Problem to work on — If a line in the listing below holds the word "computer", it counts toward the total; report that total alone.

Records to process —
== Segment start ==

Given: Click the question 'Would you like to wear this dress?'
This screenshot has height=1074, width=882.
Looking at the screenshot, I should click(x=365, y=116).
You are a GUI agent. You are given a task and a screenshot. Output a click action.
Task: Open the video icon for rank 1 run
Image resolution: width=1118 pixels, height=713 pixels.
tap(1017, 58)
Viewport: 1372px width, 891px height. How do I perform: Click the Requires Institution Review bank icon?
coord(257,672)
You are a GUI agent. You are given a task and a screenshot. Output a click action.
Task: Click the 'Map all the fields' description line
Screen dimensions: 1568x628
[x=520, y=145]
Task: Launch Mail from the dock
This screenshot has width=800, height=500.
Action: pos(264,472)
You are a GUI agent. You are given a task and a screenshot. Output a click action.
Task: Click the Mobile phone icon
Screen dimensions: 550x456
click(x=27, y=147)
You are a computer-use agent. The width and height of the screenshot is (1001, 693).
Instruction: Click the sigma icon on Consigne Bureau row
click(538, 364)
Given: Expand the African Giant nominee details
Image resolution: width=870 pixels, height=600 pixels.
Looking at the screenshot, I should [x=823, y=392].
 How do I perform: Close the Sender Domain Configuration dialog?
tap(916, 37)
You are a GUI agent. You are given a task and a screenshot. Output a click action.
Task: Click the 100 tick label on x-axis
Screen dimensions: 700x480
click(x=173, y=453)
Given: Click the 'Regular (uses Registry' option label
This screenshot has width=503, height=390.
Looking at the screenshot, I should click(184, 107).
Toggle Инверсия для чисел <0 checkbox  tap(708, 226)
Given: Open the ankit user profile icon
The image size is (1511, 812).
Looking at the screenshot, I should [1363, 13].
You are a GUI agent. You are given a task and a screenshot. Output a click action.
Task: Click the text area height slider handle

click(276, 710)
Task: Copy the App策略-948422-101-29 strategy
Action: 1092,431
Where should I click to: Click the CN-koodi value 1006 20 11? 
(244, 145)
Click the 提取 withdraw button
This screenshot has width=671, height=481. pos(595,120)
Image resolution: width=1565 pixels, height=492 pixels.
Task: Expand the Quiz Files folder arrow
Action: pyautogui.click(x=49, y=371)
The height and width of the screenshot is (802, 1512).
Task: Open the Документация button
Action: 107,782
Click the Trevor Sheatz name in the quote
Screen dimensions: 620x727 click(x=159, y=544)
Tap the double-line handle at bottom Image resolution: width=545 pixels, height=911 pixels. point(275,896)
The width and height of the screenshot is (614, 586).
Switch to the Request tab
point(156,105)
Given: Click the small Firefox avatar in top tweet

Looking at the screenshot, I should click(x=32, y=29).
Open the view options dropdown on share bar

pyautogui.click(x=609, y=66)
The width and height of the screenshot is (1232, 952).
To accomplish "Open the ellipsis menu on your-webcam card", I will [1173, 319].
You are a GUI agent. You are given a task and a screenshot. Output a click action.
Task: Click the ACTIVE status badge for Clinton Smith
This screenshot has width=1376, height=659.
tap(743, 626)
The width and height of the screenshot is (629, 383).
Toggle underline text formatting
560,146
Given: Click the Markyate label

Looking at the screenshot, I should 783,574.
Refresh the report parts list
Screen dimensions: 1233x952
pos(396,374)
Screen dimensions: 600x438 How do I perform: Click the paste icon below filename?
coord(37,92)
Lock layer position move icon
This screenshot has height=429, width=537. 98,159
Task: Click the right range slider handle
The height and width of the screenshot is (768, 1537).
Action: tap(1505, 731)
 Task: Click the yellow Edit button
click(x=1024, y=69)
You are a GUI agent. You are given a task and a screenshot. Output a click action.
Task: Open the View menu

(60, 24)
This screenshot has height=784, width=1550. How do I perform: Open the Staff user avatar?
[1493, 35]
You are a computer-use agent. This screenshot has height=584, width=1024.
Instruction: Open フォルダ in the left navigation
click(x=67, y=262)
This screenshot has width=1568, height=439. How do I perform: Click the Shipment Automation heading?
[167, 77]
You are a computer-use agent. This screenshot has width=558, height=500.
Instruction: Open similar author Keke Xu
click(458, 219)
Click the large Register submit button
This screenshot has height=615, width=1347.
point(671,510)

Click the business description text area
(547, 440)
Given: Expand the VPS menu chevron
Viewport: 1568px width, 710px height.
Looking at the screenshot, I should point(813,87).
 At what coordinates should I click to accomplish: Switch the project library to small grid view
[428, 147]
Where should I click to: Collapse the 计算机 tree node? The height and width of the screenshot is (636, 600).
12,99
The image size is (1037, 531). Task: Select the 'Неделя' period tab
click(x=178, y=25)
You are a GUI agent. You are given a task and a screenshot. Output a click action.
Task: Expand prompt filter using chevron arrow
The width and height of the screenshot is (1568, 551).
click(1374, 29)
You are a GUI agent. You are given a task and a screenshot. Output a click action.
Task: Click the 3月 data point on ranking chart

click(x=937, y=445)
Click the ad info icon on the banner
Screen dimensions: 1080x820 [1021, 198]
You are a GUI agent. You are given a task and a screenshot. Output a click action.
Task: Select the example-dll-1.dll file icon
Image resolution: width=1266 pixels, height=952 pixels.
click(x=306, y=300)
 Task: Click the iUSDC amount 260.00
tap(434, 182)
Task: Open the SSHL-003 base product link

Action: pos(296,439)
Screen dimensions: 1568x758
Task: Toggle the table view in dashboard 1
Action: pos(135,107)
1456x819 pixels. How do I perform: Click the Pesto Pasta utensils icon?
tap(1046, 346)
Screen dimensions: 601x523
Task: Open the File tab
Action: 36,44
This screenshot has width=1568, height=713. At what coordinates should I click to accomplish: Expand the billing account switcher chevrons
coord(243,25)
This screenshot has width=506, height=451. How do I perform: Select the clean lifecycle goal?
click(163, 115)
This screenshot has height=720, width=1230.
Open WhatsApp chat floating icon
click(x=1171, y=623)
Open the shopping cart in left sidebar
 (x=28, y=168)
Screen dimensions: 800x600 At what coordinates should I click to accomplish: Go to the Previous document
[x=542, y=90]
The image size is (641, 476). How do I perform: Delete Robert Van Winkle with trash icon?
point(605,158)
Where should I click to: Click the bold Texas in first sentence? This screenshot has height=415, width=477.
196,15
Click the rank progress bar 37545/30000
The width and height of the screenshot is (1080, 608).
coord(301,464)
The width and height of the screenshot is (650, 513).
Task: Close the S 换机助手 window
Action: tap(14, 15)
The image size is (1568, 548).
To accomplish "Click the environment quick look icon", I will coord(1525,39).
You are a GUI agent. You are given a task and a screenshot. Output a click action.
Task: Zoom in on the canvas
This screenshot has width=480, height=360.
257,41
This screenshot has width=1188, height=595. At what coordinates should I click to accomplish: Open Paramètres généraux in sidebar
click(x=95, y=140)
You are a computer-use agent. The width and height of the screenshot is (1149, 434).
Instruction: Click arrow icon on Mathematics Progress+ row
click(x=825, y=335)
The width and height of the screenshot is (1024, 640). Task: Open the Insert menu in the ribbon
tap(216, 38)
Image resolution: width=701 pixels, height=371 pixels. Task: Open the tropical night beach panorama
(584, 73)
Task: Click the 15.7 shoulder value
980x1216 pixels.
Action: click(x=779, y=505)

== Segment end ==

Expected answer — 4